When P'(P'=|P|), the comparator 32 stops supplying power to the relay R and stops the operation of the temperature controller 33 and the heat source 2.

As a result, an abnormal rise in the furnace temperature due to incorrect connection of the thermocouple 31 can be avoided, and there is no risk of damage to the heated object and the furnace itself due to heat.

[Effects of the invention] As described above in detail with reference to the embodiments, the furnace temperature control device of the invention compares the output of the thermocouple with a reference voltage of less than zero volts, and when the output is lower than the reference voltage, the furnace temperature control device This feature is characterized by discontinuing temperature control.

Therefore, if the thermocouple is connected correctly, it will operate without any problems as a normal furnace temperature control device, and even if the thermocouple 31 is connected in the opposite way, the furnace temperature will still rise to some extent. This is an excellent furnace temperature control device that automatically detects misconnection of thermocouples at an early stage, stops the furnace temperature from rising, and prevents the heated material and the furnace itself from thermal damage.

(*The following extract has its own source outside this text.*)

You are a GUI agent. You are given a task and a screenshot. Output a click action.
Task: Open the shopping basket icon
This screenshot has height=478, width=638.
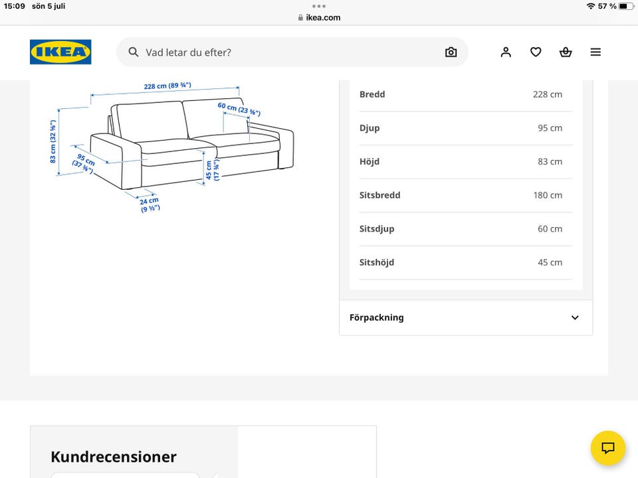pyautogui.click(x=566, y=52)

[Brief explanation of drawings]

FIG. 1 is a system circuit block diagram using a furnace temperature control device which is an embodiment of the present invention, and FIG. 2 is a graph showing the output characteristics of the thermocouple. DESCRIPTION OF SYMBOLS 1...furnace, 2...heat source, 3...furnace temperature control device, 31...thermocouple, 32...comparison section, 33...
Temperature controller.

Claims (1)

[Claims for Utility Model Registration] A furnace temperature control device that detects the temperature inside the furnace using a thermocouple and controls the temperature inside the furnace based on the output of the thermocouple, the output of the thermocouple being set to zero. A furnace temperature control device, characterized in that it is configured to stop controlling the temperature in the furnace when the output is below a predetermined reference voltage compared to a predetermined reference voltage of less than volts.